At 110 mi (177 km) long and 35 mi (56 km) wide, you can easily have breakfast in Fajardo, looking eastward over the boats headed to enchanted islands like Vieques and Culebra, then settle down for a lobster dinner in Rincón as the sun is sinking into the inky-blue water. That leaves you plenty of time in between to explore and travel the southern coast, perhaps stopping to see the fanciful firehouse in Ponce or the charming colonial chapel in San Germán.
Known as the Island of Enchantment, Puerto Rico will surely put you under its spell. Here, traffic actually leads you to a “Road to Paradise,” whether you’re looking for a pleasurable, sunny escape from the confines of urbanity or a rich supply of stimulation to quench your cultural and entertainment thirst. On the island you have the best of both worlds, natural and urban thrills alike; and although city life is frenetic enough to make you forget you’re surrounded by azure waters and warm sand, traveling a few miles inland or down the coast can easily make you forget you’re surrounded by development.
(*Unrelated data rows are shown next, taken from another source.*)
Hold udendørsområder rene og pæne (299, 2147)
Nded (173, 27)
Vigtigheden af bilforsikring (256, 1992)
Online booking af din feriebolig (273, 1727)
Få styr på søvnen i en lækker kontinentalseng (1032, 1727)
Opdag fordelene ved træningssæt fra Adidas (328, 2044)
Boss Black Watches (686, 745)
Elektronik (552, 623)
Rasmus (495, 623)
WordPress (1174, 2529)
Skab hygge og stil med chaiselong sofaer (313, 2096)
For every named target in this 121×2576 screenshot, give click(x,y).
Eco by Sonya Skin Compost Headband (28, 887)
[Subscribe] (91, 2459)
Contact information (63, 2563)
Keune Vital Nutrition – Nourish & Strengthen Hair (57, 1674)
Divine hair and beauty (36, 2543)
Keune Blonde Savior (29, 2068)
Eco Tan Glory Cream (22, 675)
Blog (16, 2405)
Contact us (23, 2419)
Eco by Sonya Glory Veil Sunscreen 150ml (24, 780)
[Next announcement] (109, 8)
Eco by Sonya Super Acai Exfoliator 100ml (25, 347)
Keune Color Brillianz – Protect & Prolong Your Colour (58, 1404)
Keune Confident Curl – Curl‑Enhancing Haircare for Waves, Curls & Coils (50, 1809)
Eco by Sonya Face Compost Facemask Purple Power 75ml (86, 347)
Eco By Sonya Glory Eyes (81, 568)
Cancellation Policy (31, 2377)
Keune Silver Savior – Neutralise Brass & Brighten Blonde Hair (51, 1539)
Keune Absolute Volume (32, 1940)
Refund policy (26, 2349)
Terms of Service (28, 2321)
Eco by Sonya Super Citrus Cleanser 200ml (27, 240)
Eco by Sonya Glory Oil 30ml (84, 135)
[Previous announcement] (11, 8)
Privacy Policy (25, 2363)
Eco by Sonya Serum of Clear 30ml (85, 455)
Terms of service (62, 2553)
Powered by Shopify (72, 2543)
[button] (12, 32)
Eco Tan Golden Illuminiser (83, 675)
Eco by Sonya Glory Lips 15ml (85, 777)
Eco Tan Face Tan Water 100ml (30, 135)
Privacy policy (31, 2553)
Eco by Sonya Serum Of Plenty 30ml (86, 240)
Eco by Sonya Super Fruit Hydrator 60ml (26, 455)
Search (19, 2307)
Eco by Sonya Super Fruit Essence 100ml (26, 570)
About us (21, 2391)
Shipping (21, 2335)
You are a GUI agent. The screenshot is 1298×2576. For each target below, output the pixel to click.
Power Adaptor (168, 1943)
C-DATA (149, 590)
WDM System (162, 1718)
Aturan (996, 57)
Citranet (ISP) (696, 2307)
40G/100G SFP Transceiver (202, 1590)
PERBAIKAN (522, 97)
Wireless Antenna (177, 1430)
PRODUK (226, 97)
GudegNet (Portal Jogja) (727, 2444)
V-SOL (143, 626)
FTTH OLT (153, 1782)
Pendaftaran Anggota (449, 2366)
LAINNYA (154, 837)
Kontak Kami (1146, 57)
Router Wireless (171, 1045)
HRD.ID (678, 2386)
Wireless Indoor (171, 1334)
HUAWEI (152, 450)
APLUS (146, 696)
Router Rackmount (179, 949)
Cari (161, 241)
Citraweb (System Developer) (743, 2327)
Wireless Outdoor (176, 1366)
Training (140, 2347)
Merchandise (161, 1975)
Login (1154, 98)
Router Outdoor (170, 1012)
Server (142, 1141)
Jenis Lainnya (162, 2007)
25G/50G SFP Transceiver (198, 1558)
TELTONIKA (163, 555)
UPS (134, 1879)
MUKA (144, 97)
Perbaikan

Puerto Rico was populated primarily by Taíno Indians when Columbus landed in 1493. In 1508 Ponce de León established a settlement and became the first governor; in 1521 he founded what is known as Old San Juan. For centuries, while Africans worked on the coastal sugarcane fields, the French, Dutch, and English tried unsuccessfully to wrest the island from Spain. In 1898, as a result of the Spanish-American War, Spain ceded the island to the United States. In 1917 Puerto Ricans became U.S. citizens, and in 1952 Puerto Rico became a semiautonomous commonwealth.